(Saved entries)

━━━━━━━━━━━━━━━━

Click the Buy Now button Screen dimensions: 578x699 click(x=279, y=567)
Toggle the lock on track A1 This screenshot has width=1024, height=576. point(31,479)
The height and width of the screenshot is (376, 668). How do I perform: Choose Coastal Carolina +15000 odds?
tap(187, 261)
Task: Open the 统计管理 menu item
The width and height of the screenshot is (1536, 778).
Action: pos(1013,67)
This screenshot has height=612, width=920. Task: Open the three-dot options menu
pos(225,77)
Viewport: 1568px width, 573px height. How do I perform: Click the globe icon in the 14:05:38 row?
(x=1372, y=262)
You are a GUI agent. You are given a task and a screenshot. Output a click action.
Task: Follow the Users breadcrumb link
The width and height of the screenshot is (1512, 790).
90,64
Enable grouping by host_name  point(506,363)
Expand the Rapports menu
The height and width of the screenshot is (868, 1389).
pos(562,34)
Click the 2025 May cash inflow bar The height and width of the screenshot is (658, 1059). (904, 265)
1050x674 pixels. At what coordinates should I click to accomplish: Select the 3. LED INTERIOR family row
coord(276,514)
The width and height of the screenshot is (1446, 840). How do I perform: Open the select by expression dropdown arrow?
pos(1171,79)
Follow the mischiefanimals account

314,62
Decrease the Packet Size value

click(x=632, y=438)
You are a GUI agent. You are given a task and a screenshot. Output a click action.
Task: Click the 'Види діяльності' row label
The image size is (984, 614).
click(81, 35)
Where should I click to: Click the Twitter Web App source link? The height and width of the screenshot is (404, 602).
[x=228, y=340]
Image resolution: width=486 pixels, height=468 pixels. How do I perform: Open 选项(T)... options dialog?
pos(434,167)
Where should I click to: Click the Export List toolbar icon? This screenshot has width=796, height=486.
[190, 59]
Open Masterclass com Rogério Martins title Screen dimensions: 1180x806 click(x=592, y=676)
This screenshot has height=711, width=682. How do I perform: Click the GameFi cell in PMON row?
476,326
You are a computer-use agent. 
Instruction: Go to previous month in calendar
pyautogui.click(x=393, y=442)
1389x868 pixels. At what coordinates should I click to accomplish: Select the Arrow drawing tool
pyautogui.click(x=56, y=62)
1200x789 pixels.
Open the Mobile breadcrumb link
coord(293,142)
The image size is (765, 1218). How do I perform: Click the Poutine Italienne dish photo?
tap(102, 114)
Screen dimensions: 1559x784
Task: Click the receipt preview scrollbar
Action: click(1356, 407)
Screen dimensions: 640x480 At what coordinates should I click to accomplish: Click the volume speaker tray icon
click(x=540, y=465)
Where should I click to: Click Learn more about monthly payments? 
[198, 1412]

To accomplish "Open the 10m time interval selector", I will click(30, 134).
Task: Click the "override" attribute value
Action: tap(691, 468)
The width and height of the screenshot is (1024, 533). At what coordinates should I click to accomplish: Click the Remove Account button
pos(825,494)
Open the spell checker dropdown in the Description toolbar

━━━━━━━━━━━━━━━━

> **EXERCISE DESCRIPTION**
Exactly as they stand above, retype all of the records.

> **WRITTEN ANSWER**
Click the Buy Now button Screen dimensions: 578x699 click(x=279, y=567)
Toggle the lock on track A1 This screenshot has width=1024, height=576. point(31,479)
The height and width of the screenshot is (376, 668). How do I perform: Choose Coastal Carolina +15000 odds?
tap(187, 261)
Task: Open the 统计管理 menu item
The width and height of the screenshot is (1536, 778).
Action: pos(1013,67)
This screenshot has height=612, width=920. Task: Open the three-dot options menu
pos(225,77)
Viewport: 1568px width, 573px height. How do I perform: Click the globe icon in the 14:05:38 row?
(x=1372, y=262)
You are a GUI agent. You are given a task and a screenshot. Output a click action.
Task: Follow the Users breadcrumb link
The width and height of the screenshot is (1512, 790).
90,64
Enable grouping by host_name  point(506,363)
Expand the Rapports menu
The height and width of the screenshot is (868, 1389).
pos(562,34)
Click the 2025 May cash inflow bar The height and width of the screenshot is (658, 1059). (904, 265)
1050x674 pixels. At what coordinates should I click to accomplish: Select the 3. LED INTERIOR family row
coord(276,514)
The width and height of the screenshot is (1446, 840). How do I perform: Open the select by expression dropdown arrow?
pos(1171,79)
Follow the mischiefanimals account

314,62
Decrease the Packet Size value

click(x=632, y=438)
You are a GUI agent. You are given a task and a screenshot. Output a click action.
Task: Click the 'Види діяльності' row label
The image size is (984, 614).
click(81, 35)
Where should I click to: Click the Twitter Web App source link? The height and width of the screenshot is (404, 602).
[x=228, y=340]
Image resolution: width=486 pixels, height=468 pixels. How do I perform: Open 选项(T)... options dialog?
pos(434,167)
Where should I click to: Click the Export List toolbar icon? This screenshot has width=796, height=486.
[190, 59]
Open Masterclass com Rogério Martins title Screen dimensions: 1180x806 click(x=592, y=676)
This screenshot has height=711, width=682. How do I perform: Click the GameFi cell in PMON row?
476,326
You are a computer-use agent. 
Instruction: Go to previous month in calendar
pyautogui.click(x=393, y=442)
1389x868 pixels. At what coordinates should I click to accomplish: Select the Arrow drawing tool
pyautogui.click(x=56, y=62)
1200x789 pixels.
Open the Mobile breadcrumb link
coord(293,142)
The image size is (765, 1218). How do I perform: Click the Poutine Italienne dish photo?
tap(102, 114)
Screen dimensions: 1559x784
Task: Click the receipt preview scrollbar
Action: click(1356, 407)
Screen dimensions: 640x480 At what coordinates should I click to accomplish: Click the volume speaker tray icon
click(x=540, y=465)
Where should I click to: Click Learn more about monthly payments? 
[198, 1412]

To accomplish "Open the 10m time interval selector", I will click(30, 134).
Task: Click the "override" attribute value
Action: tap(691, 468)
The width and height of the screenshot is (1024, 533). At what coordinates should I click to accomplish: Click the Remove Account button
pos(825,494)
Open the spell checker dropdown in the Description toolbar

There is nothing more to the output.